Segment Start: DATA RECORDS

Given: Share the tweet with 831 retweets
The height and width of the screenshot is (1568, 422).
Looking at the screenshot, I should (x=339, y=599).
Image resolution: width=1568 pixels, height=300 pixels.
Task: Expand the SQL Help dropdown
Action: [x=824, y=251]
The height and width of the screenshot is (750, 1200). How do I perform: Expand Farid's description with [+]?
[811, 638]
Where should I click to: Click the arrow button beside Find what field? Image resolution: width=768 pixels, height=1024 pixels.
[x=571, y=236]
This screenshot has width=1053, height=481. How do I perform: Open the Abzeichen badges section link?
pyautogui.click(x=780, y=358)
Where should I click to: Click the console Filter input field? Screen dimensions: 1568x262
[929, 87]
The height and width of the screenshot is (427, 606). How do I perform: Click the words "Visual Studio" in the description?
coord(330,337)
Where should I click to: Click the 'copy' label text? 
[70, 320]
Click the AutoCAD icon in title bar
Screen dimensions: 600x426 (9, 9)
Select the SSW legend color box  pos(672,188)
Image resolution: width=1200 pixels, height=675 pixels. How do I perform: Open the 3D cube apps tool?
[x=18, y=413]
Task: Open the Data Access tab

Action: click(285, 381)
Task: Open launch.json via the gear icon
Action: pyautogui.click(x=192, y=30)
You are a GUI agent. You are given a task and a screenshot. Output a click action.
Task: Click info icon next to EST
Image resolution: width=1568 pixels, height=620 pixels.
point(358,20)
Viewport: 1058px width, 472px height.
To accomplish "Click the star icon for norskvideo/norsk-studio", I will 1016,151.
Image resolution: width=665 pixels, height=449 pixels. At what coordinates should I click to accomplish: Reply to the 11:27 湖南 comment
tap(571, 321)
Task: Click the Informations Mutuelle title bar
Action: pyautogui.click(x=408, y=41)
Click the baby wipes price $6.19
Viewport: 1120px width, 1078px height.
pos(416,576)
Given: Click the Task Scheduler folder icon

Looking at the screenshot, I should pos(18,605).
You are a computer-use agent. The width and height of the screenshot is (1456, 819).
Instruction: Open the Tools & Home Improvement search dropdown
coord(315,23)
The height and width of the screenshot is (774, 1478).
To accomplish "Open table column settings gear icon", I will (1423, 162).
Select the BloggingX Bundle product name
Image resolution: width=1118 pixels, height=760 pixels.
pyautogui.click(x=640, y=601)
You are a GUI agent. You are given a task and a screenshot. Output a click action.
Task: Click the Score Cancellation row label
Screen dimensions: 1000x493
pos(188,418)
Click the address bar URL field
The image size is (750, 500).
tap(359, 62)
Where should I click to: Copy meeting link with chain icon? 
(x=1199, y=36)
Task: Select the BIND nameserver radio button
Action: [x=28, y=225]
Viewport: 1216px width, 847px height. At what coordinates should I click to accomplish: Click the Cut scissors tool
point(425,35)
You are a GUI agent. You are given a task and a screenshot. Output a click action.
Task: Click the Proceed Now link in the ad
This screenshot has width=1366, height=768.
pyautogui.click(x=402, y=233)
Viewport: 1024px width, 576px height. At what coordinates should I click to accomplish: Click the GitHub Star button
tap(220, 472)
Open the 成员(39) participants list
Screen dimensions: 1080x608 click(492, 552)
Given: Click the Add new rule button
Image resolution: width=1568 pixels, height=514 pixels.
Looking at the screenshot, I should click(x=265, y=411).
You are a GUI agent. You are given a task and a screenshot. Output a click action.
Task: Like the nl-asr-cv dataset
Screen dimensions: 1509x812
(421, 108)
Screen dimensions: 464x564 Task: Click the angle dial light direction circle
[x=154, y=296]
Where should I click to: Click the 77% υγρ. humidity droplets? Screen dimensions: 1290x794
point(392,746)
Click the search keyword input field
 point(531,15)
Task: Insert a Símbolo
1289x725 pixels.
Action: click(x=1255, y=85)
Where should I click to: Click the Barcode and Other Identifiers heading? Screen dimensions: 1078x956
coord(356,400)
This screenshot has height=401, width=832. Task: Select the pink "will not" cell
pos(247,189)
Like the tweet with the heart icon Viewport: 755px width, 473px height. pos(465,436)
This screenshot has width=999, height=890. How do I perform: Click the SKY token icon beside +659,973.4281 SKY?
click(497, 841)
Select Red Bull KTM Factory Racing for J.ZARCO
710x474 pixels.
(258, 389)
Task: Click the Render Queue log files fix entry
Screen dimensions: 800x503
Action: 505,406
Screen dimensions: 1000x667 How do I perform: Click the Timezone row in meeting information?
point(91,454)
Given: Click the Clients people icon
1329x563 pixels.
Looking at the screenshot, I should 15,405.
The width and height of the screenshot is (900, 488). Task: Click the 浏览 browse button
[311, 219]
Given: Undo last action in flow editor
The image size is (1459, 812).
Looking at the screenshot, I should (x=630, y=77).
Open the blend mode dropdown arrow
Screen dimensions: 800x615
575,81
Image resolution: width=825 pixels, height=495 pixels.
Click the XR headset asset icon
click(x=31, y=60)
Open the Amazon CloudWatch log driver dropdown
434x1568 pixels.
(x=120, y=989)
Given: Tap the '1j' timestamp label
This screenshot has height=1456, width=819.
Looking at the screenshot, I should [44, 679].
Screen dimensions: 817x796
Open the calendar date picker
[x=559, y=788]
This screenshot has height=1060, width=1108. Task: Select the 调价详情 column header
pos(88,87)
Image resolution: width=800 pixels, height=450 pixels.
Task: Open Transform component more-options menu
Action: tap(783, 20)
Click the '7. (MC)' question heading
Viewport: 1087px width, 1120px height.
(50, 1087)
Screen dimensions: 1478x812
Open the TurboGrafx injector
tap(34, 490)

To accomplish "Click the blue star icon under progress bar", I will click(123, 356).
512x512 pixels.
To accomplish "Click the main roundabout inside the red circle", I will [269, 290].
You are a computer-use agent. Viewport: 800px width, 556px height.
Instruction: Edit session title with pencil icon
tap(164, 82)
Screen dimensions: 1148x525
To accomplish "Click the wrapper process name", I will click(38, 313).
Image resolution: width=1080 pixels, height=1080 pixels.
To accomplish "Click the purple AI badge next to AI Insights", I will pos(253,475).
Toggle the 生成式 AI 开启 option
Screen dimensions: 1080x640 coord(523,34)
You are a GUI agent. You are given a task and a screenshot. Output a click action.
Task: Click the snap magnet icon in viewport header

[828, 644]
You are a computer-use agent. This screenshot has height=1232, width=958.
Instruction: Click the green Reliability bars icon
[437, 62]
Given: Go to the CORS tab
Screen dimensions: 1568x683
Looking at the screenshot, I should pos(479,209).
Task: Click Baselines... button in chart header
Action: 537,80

Segment End: DATA RECORDS

▸ TASK: Copy the data above in full, exactly as it reads.

▸ WRITTEN SOLUTION:
Given: Share the tweet with 831 retweets
The height and width of the screenshot is (1568, 422).
Looking at the screenshot, I should (x=339, y=599).
Image resolution: width=1568 pixels, height=300 pixels.
Task: Expand the SQL Help dropdown
Action: [x=824, y=251]
The height and width of the screenshot is (750, 1200). How do I perform: Expand Farid's description with [+]?
[811, 638]
Where should I click to: Click the arrow button beside Find what field? Image resolution: width=768 pixels, height=1024 pixels.
[x=571, y=236]
This screenshot has width=1053, height=481. How do I perform: Open the Abzeichen badges section link?
pyautogui.click(x=780, y=358)
Where should I click to: Click the console Filter input field? Screen dimensions: 1568x262
[929, 87]
The height and width of the screenshot is (427, 606). How do I perform: Click the words "Visual Studio" in the description?
coord(330,337)
Where should I click to: Click the 'copy' label text? 
[70, 320]
Click the AutoCAD icon in title bar
Screen dimensions: 600x426 (9, 9)
Select the SSW legend color box  pos(672,188)
Image resolution: width=1200 pixels, height=675 pixels. How do I perform: Open the 3D cube apps tool?
[x=18, y=413]
Task: Open the Data Access tab

Action: click(285, 381)
Task: Open launch.json via the gear icon
Action: pyautogui.click(x=192, y=30)
You are a GUI agent. You are given a task and a screenshot. Output a click action.
Task: Click info icon next to EST
Image resolution: width=1568 pixels, height=620 pixels.
point(358,20)
Viewport: 1058px width, 472px height.
To accomplish "Click the star icon for norskvideo/norsk-studio", I will 1016,151.
Image resolution: width=665 pixels, height=449 pixels. At what coordinates should I click to accomplish: Reply to the 11:27 湖南 comment
tap(571, 321)
Task: Click the Informations Mutuelle title bar
Action: pyautogui.click(x=408, y=41)
Click the baby wipes price $6.19
Viewport: 1120px width, 1078px height.
pos(416,576)
Given: Click the Task Scheduler folder icon

Looking at the screenshot, I should pos(18,605).
You are a computer-use agent. The width and height of the screenshot is (1456, 819).
Instruction: Open the Tools & Home Improvement search dropdown
coord(315,23)
The height and width of the screenshot is (774, 1478).
To accomplish "Open table column settings gear icon", I will (1423, 162).
Select the BloggingX Bundle product name
Image resolution: width=1118 pixels, height=760 pixels.
pyautogui.click(x=640, y=601)
You are a GUI agent. You are given a task and a screenshot. Output a click action.
Task: Click the Score Cancellation row label
Screen dimensions: 1000x493
pos(188,418)
Click the address bar URL field
The image size is (750, 500).
tap(359, 62)
Where should I click to: Copy meeting link with chain icon? 
(x=1199, y=36)
Task: Select the BIND nameserver radio button
Action: [x=28, y=225]
Viewport: 1216px width, 847px height. At what coordinates should I click to accomplish: Click the Cut scissors tool
point(425,35)
You are a GUI agent. You are given a task and a screenshot. Output a click action.
Task: Click the Proceed Now link in the ad
This screenshot has width=1366, height=768.
pyautogui.click(x=402, y=233)
Viewport: 1024px width, 576px height. At what coordinates should I click to accomplish: Click the GitHub Star button
tap(220, 472)
Open the 成员(39) participants list
Screen dimensions: 1080x608 click(492, 552)
Given: Click the Add new rule button
Image resolution: width=1568 pixels, height=514 pixels.
Looking at the screenshot, I should click(x=265, y=411).
You are a GUI agent. You are given a task and a screenshot. Output a click action.
Task: Like the nl-asr-cv dataset
Screen dimensions: 1509x812
(421, 108)
Screen dimensions: 464x564 Task: Click the angle dial light direction circle
[x=154, y=296]
Where should I click to: Click the 77% υγρ. humidity droplets? Screen dimensions: 1290x794
point(392,746)
Click the search keyword input field
 point(531,15)
Task: Insert a Símbolo
1289x725 pixels.
Action: click(x=1255, y=85)
Where should I click to: Click the Barcode and Other Identifiers heading? Screen dimensions: 1078x956
coord(356,400)
This screenshot has height=401, width=832. Task: Select the pink "will not" cell
pos(247,189)
Like the tweet with the heart icon Viewport: 755px width, 473px height. pos(465,436)
This screenshot has width=999, height=890. How do I perform: Click the SKY token icon beside +659,973.4281 SKY?
click(497, 841)
Select Red Bull KTM Factory Racing for J.ZARCO
710x474 pixels.
(258, 389)
Task: Click the Render Queue log files fix entry
Screen dimensions: 800x503
Action: 505,406
Screen dimensions: 1000x667 How do I perform: Click the Timezone row in meeting information?
point(91,454)
Given: Click the Clients people icon
1329x563 pixels.
Looking at the screenshot, I should 15,405.
The width and height of the screenshot is (900, 488). Task: Click the 浏览 browse button
[311, 219]
Given: Undo last action in flow editor
The image size is (1459, 812).
Looking at the screenshot, I should (x=630, y=77).
Open the blend mode dropdown arrow
Screen dimensions: 800x615
575,81
Image resolution: width=825 pixels, height=495 pixels.
Click the XR headset asset icon
click(x=31, y=60)
Open the Amazon CloudWatch log driver dropdown
434x1568 pixels.
(x=120, y=989)
Given: Tap the '1j' timestamp label
This screenshot has height=1456, width=819.
Looking at the screenshot, I should [44, 679].
Screen dimensions: 817x796
Open the calendar date picker
[x=559, y=788]
This screenshot has height=1060, width=1108. Task: Select the 调价详情 column header
pos(88,87)
Image resolution: width=800 pixels, height=450 pixels.
Task: Open Transform component more-options menu
Action: tap(783, 20)
Click the '7. (MC)' question heading
Viewport: 1087px width, 1120px height.
(50, 1087)
Screen dimensions: 1478x812
Open the TurboGrafx injector
tap(34, 490)

To accomplish "Click the blue star icon under progress bar", I will click(123, 356).
512x512 pixels.
To accomplish "Click the main roundabout inside the red circle", I will [269, 290].
You are a computer-use agent. Viewport: 800px width, 556px height.
Instruction: Edit session title with pencil icon
tap(164, 82)
Screen dimensions: 1148x525
To accomplish "Click the wrapper process name", I will click(38, 313).
Image resolution: width=1080 pixels, height=1080 pixels.
To accomplish "Click the purple AI badge next to AI Insights", I will pos(253,475).
Toggle the 生成式 AI 开启 option
Screen dimensions: 1080x640 coord(523,34)
You are a GUI agent. You are given a task and a screenshot. Output a click action.
Task: Click the snap magnet icon in viewport header

[828, 644]
You are a computer-use agent. This screenshot has height=1232, width=958.
Instruction: Click the green Reliability bars icon
[437, 62]
Given: Go to the CORS tab
Screen dimensions: 1568x683
Looking at the screenshot, I should pos(479,209).
Task: Click Baselines... button in chart header
Action: 537,80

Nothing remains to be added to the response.